**DATASET ROWS:**
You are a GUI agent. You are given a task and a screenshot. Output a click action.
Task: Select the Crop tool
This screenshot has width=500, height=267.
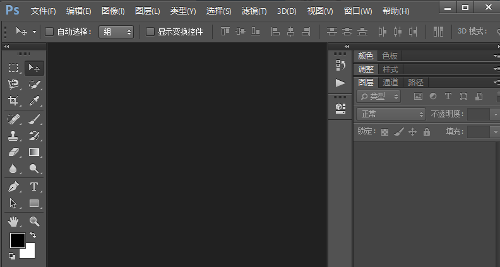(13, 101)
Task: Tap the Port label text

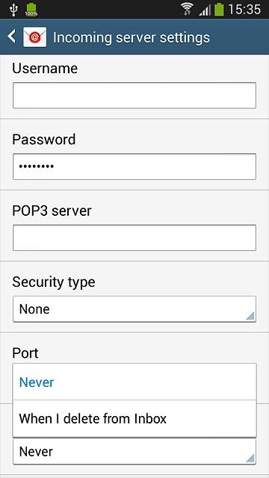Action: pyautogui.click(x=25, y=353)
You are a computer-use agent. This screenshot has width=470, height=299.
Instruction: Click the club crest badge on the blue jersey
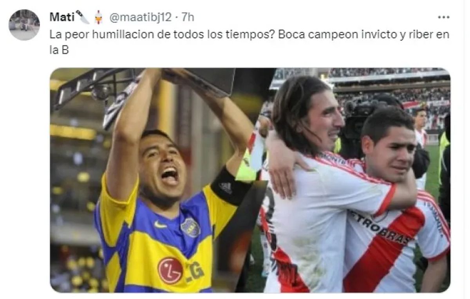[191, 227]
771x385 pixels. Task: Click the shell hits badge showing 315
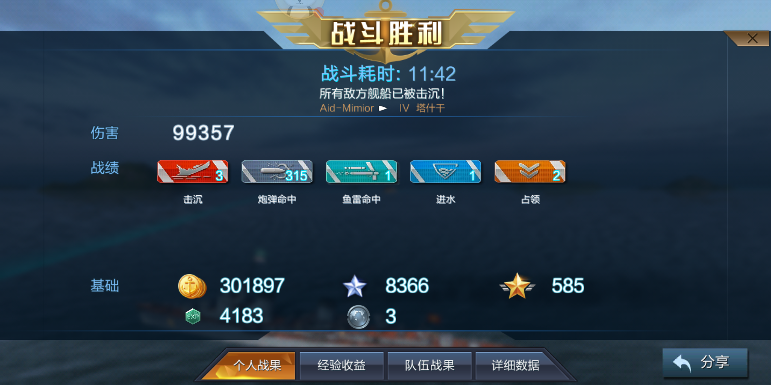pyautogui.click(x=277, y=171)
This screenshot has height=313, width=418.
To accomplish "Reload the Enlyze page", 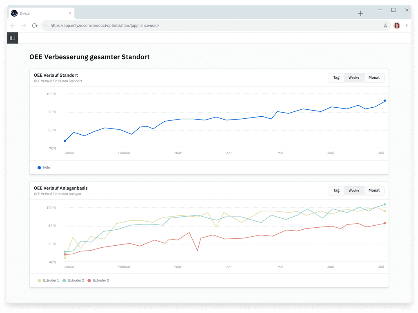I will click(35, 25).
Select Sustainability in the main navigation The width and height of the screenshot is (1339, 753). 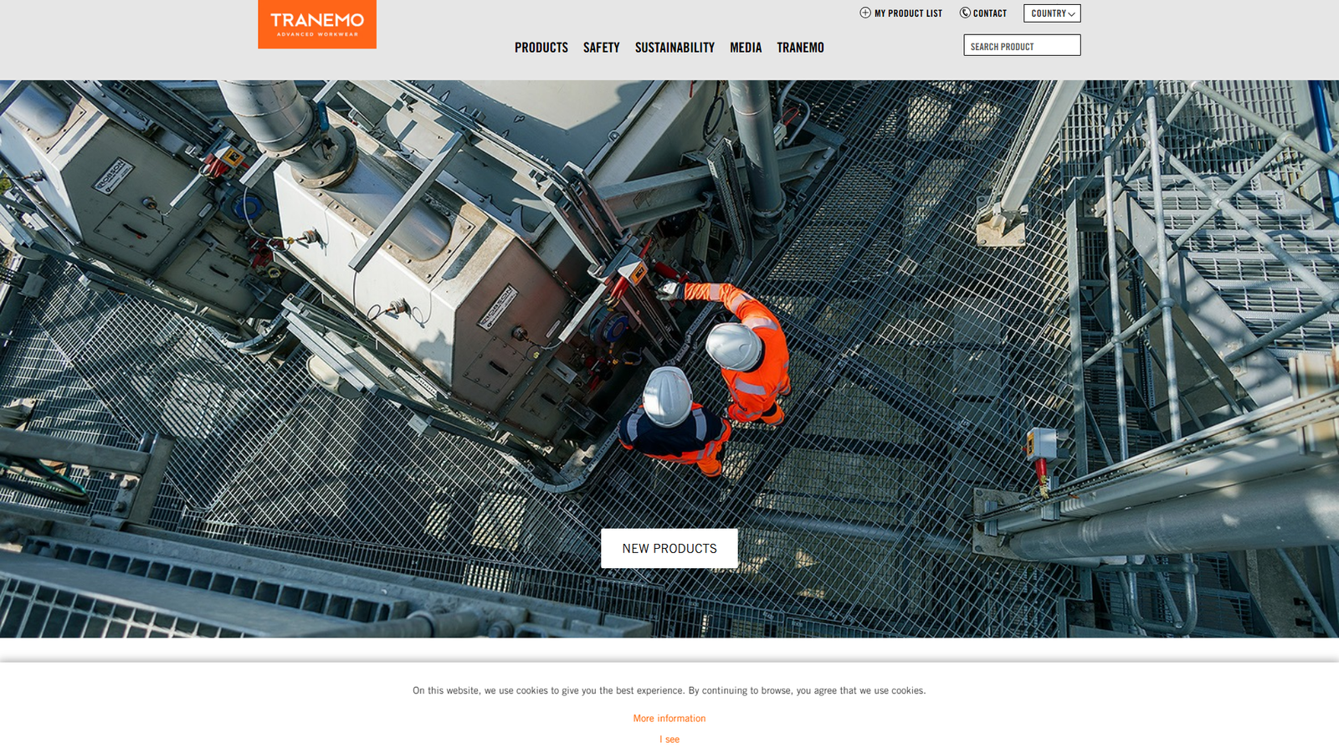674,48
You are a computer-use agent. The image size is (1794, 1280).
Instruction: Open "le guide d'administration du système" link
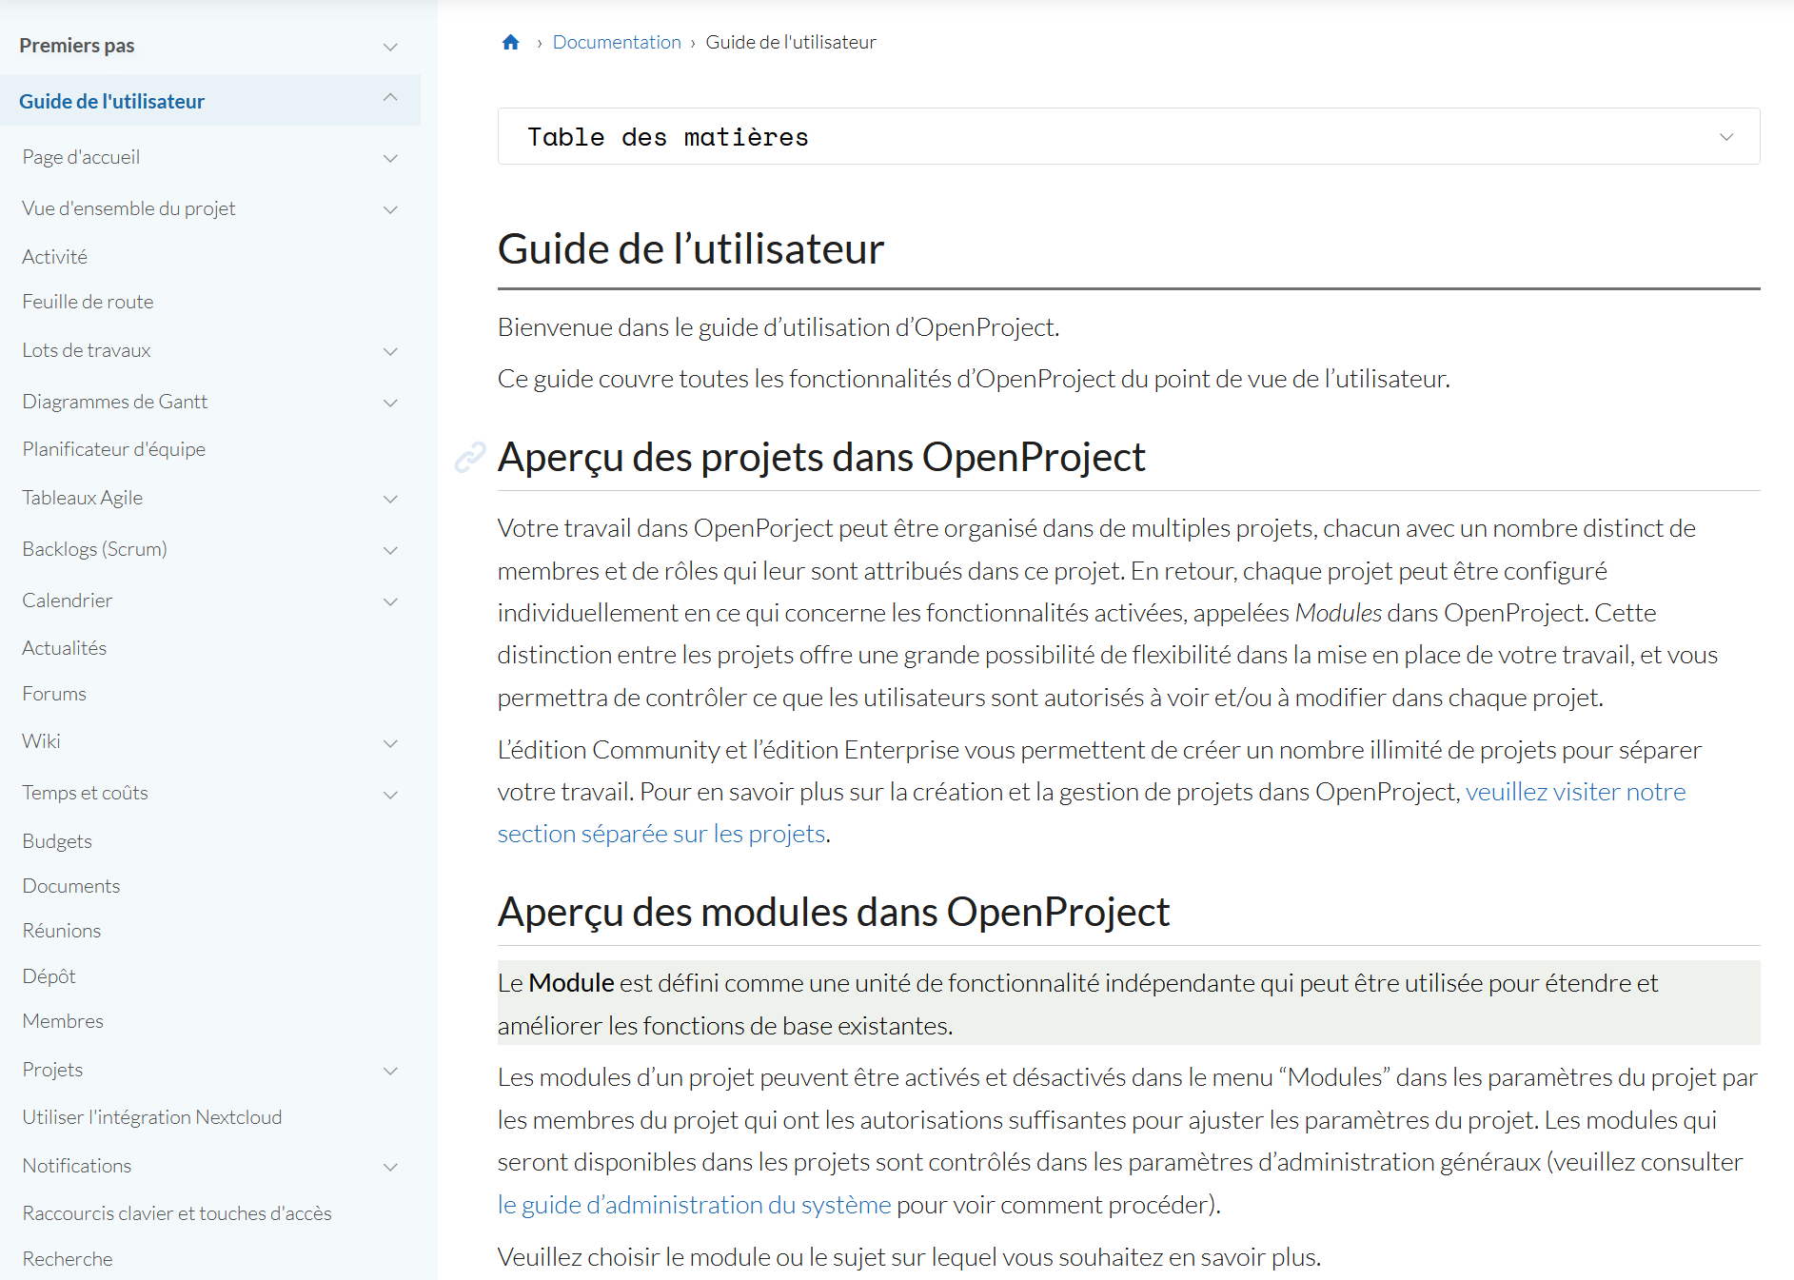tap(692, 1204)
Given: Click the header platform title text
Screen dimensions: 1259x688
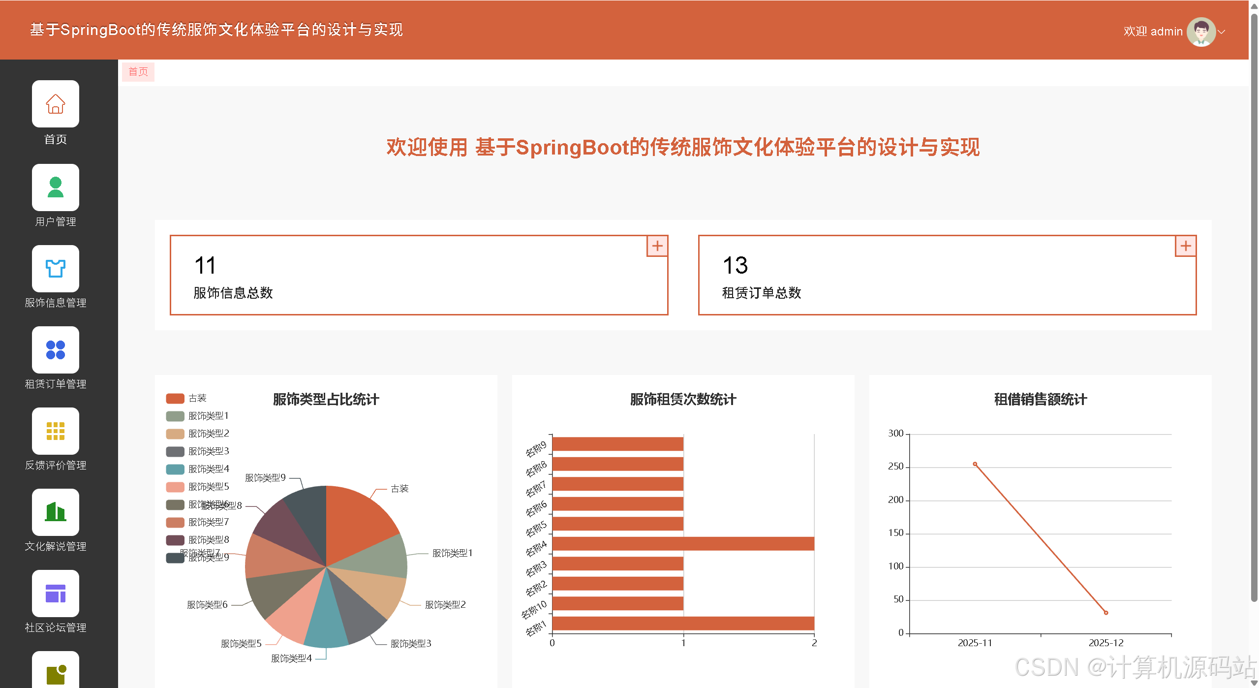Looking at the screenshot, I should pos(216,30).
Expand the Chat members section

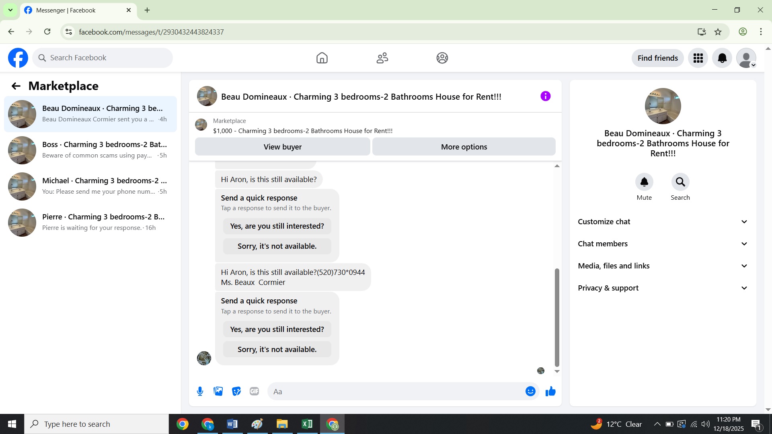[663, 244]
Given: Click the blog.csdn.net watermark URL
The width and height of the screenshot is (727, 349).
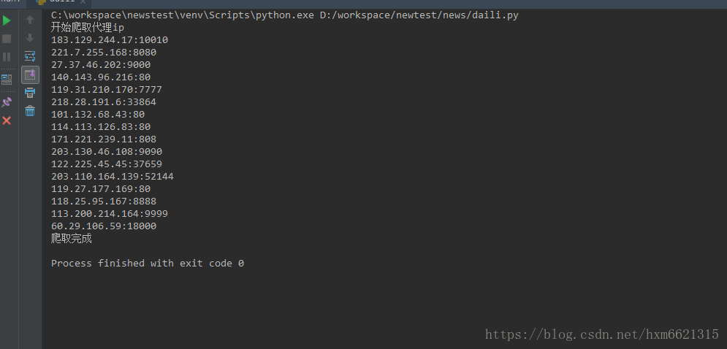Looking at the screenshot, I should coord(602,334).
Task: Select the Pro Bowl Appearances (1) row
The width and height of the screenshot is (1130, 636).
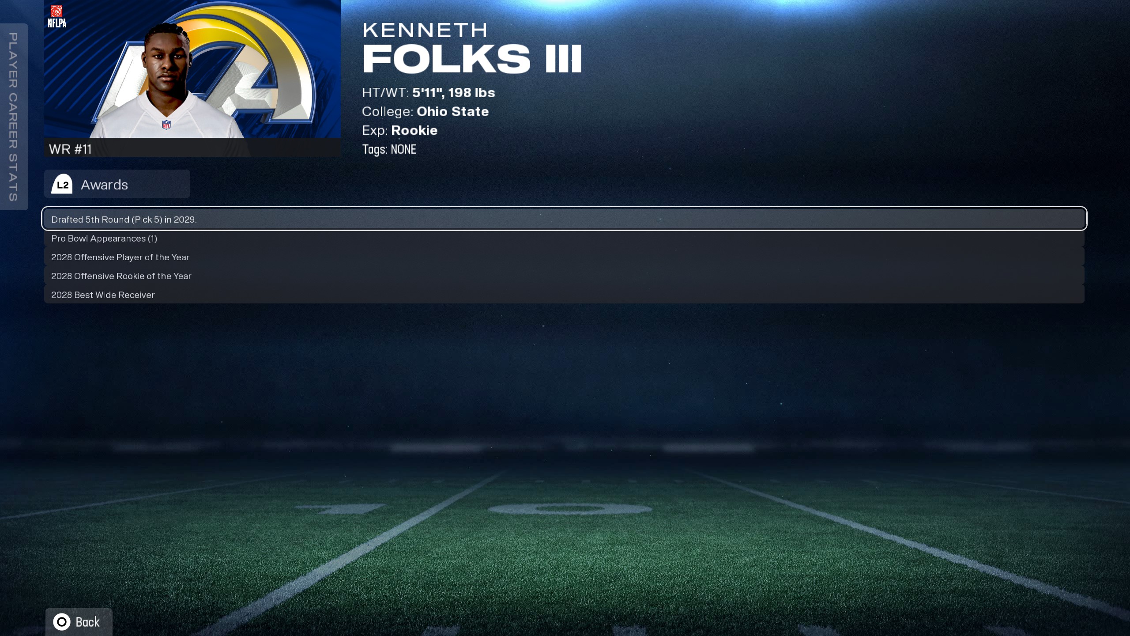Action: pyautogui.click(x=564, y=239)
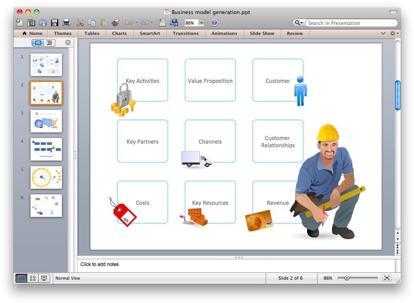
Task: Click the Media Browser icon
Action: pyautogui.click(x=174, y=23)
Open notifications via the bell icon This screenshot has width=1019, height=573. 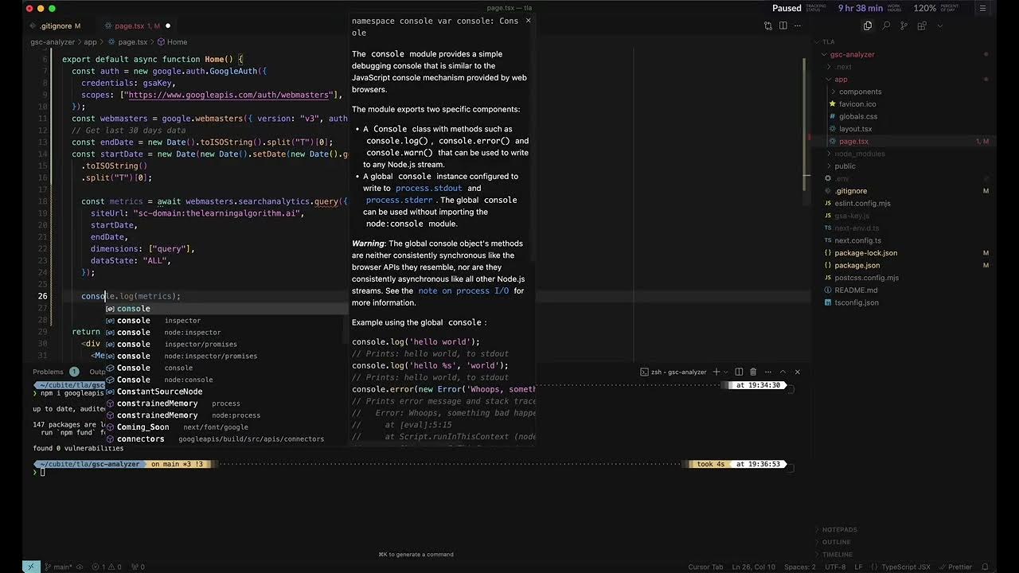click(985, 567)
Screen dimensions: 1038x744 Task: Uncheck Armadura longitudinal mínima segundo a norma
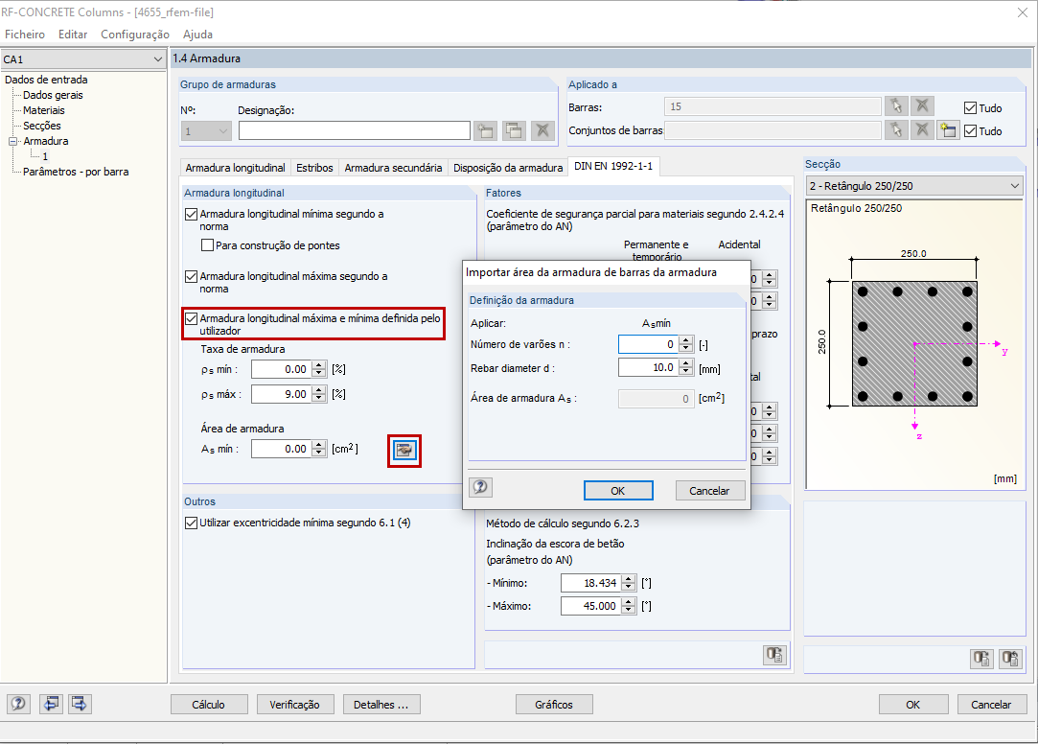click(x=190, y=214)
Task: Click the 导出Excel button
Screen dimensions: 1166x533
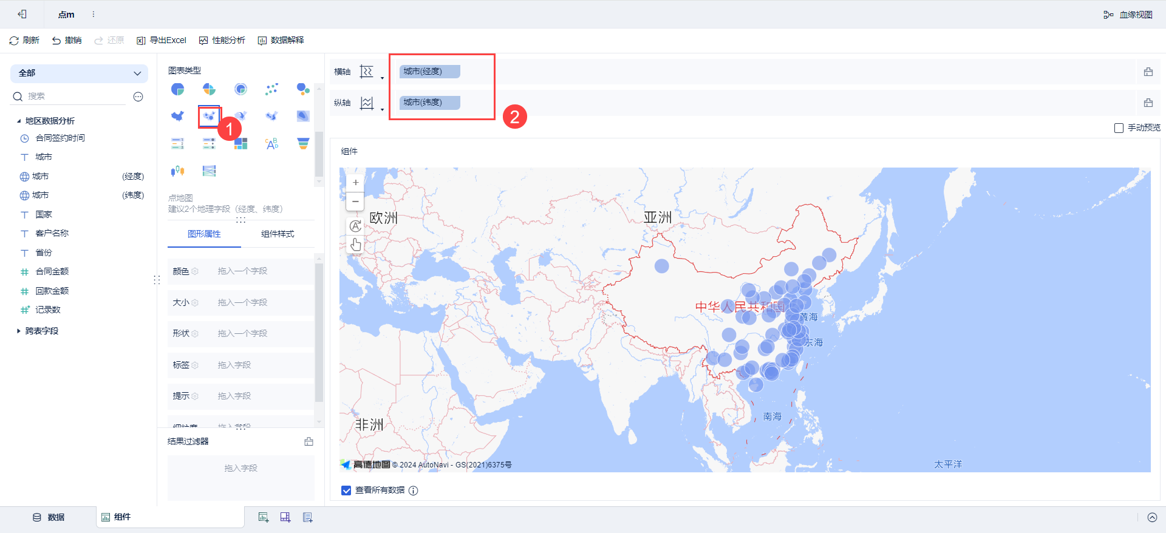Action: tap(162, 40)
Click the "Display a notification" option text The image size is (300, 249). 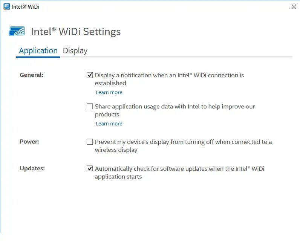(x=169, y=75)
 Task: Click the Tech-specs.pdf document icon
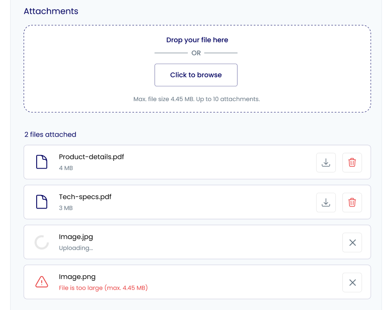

**WORK TO DO:** Rewrite the data between the lines holding "Given: Click the header platform title text" and "Action: pyautogui.click(x=174, y=23)", inclusive, changing "width and height" to "dimensions" and leaving everything else the same. Leave the pictures out of the answer.

**FINISHED EXERCISE:**
Given: Click the header platform title text
Screen dimensions: 1259x688
Looking at the screenshot, I should pos(216,30).
Expand the Chat members section

[663, 244]
Given: Click the blog.csdn.net watermark URL
The dimensions of the screenshot is (727, 349).
Looking at the screenshot, I should coord(602,334).
Task: Select the Pro Bowl Appearances (1) row
The dimensions of the screenshot is (1130, 636).
Action: pyautogui.click(x=564, y=239)
Task: Click the Media Browser icon
Action: pyautogui.click(x=174, y=23)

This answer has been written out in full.